Recent studies of modern wars have noted that its the failure of logistics that brings down armies. The inability to be supplied consistently is the breaking point – men without ammunition, lack of medical evacuation, no water, no food – all things we hear about Russian troops on a regular basis – are ultimately the breaking point of armies. Ukraines long range anti-logistics and deep strike drone warfare can be no coincidence.
Will a breakdown at home crack the frontlines or will the frontlines fail and become the straw that breaks the proverbial camels back? Russia has lined itself up for so many disastrous potential outcomes almost anything could happen. I think they know it. They deal with each challenge as it comes up, but their freedom of maneuver is running out.
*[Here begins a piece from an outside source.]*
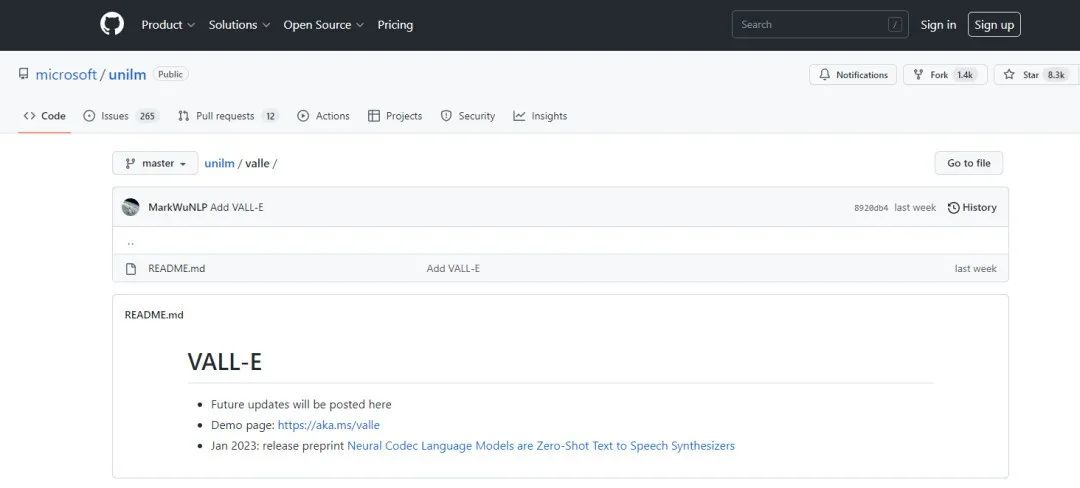Click the History clock icon
The height and width of the screenshot is (488, 1080).
coord(954,207)
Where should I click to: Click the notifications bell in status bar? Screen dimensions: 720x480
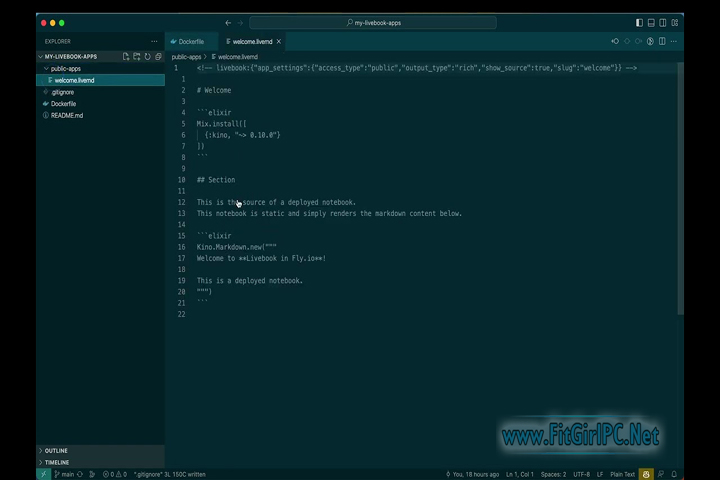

The confines of the realty of the front and the economy are shrinking every day. Time is running out, despite the resilience, it simply cannot go on for ever. When the people know it – and many now do, you can be sure it’s going to end.
The Analyst
miltaryanalyst.bsky.social

Many thanks TA for another informative article. It’s a waiting game now as one disaster is followed by another. Your comments about the various financial scenarios and the inevitable collapse of the Russian Federation did leave me wondering what Trump and his bunch of idiots will do when it happens. Will they do anything to try and help or will they quietly watch from the sidelines?